Wednesday, March 19, 2008

Manotsuru Hizo Koshu Daiginjo, 10 Years Old

Frankly, most sakes don’t age all that well, and the vast majority of sake is intended to be drunk within a year or so of release. There is a small category of sake, however, called koshu, that is truly ageworthy.

Sado Island boasts one of the most famous gold mines in the world (it ceased operation a couple of decades ago), and in a stroke of inspiration, a group of sake producers has appropriated one of its cool, underground tunnels for use as a cellar. It’s normally off-limits to visitors, but Mrs. Rumiko Obata took us down there for a little peek and generously treated us to a sip of her rare Manotsuru Hizo Koshu Daiginjo.

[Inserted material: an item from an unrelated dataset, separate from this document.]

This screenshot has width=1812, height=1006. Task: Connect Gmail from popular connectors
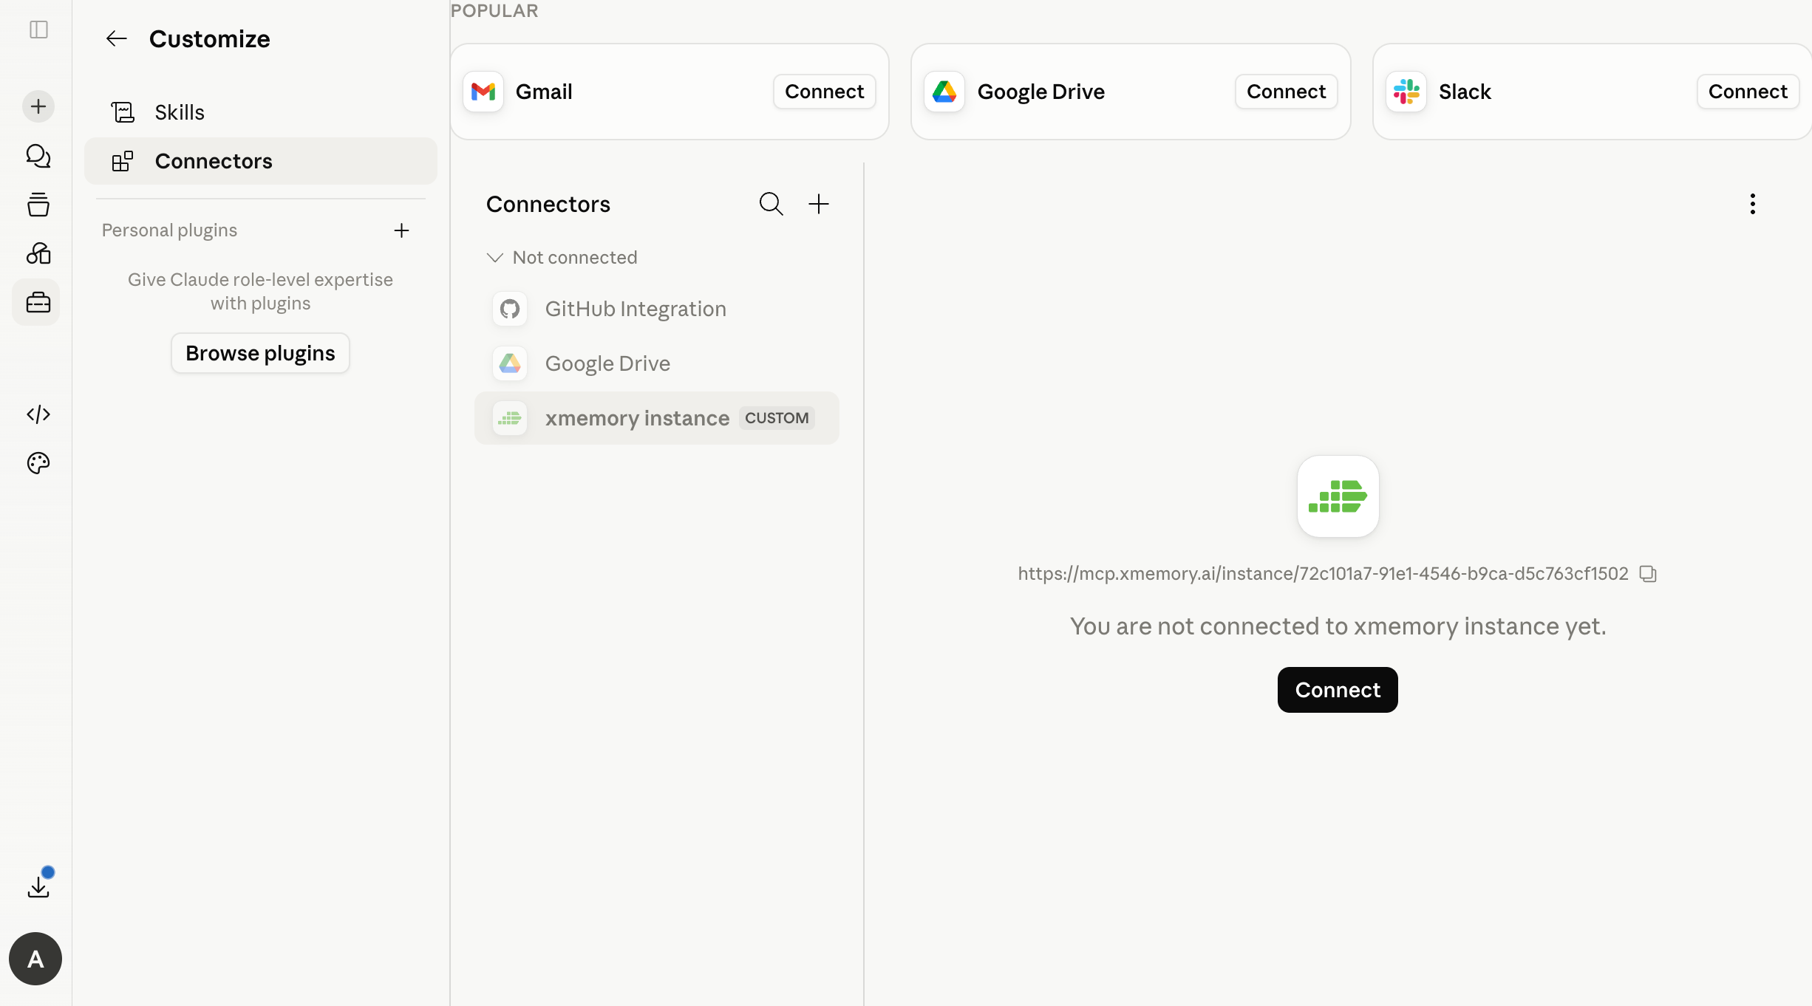[x=824, y=92]
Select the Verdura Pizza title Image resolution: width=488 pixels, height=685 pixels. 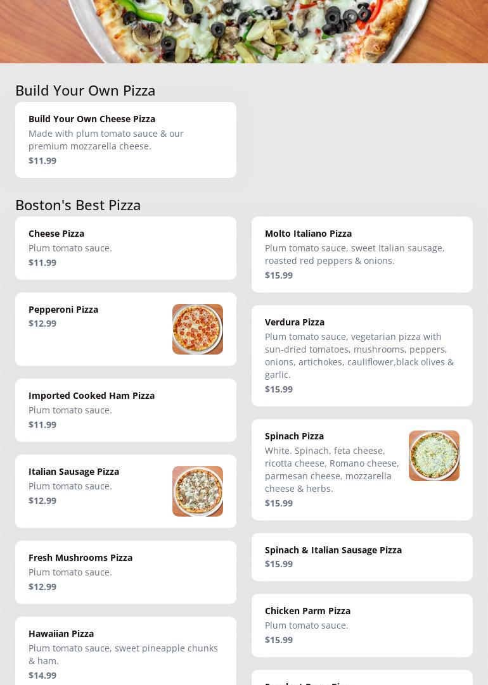[295, 322]
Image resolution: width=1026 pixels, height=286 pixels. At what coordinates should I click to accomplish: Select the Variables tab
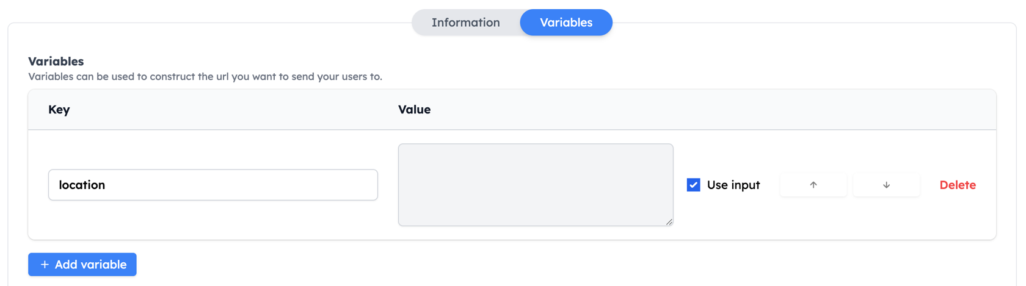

Aged for ten years, this shows unbelievably elegant aromas of white truffle, fresh porcini and bone marrow, with a graceful, subtly layered fragrance. On the palate it’s like a hit of pure umami, demonstrating a burnished, biscuity character that my friend Akiko compared to aged champagne, yet it doesn’t taste “old” at all, as the overall feel is one of vigor and vitality. Even at ten years of age this exhibits a classic Niigata character—clean, dry and light on its feet—and finishes with long, taut and complex flavor. I’ve tasted some excellent koshu before, but never anything quite like this.

Later that day, we tasted a younger version of this sake, brewed last year and tucked away in the cellar (it will also be released at ten years of age). Sake and wine often behave very differently, but in this aspect, this koshu showed exactly the same character that you might expect a young, ageworthy wine to possess, emphasizing structure over aroma and feeling closed, restrained and slightly constricted. It’s the first time I’ve ever had an opportunity to do a comparative tasting of koshu sake like that, and it’s an experience I won’t easily forget.


Joe M. said...

Wow - sounds terrific. Any insight as to which traits make a particular sake ageworthy? Is there more koshu in the Nigata prefecture than in others? Is most Koshu aged entirely in bottle?

Peter Liem said...

Hello Joe,

I am so not qualified to answer your questions. I did ask how they select sakes for koshu (i.e. do they deliberately create an ageworthy sake, or is it more of a selection of particular batches that seem ageworthy), and apparently it's more of a batch selection during or after fermentation. Let me ask Mrs. Obata if she'll answer your questions.

Rumiko Obata said...

We usually select Daiginjo/Junmai Daiginjo for storing in the Gold mine, cool place where sake matures slowly. We think Daiginjo/Junmai Daiginjo can age well and become delicate Koshu with complex flavor in this situation. I am afraid I don’t have correct information about the amount of Koshu in each prefecture. All our Koshu is aged in bottle. Some producers age their koshu in tank.

Joe M. said...

Peter and Mrs Obata -

Thanks for the info.

Peter - Great writing and photos from Japan. Your happiness eating that ramen makes me happy - and very, very hungry. I'm adding your site to the links section on mine.

I work with someone who mentioned you're working on a book about champagne - how's it coming along?

Peter Liem said...

Mrs. Obata,

Thank you for your comments. Your koshu is fantastic, and I look forward to visiting you again on Sado Island.

Peter Liem said...


Thanks for the link. I am indeed writing a book on champagne, but of course my progress is slowed by such things as drinking sake in Japan. Not that I'm at all complaining. I'll be back in Champagne soon, though.

Jeff said...

Very interesting article. I recently recieved a kind email from Rumiko Obata informing me sadly that this koshu is not available in the the US. Any hints as to how I might find a bottle or two or, if such a thing exists, something comparable?

Peter Liem said...

Ah yes, availability. Always a problem. Probably the best person qualified to tell you about which koshus are available in the US is Beau Timken at True Sake, San Francisco's extraordinary sake shop. I know there is some koshu floating around in the US market, but haven't tasted any recently.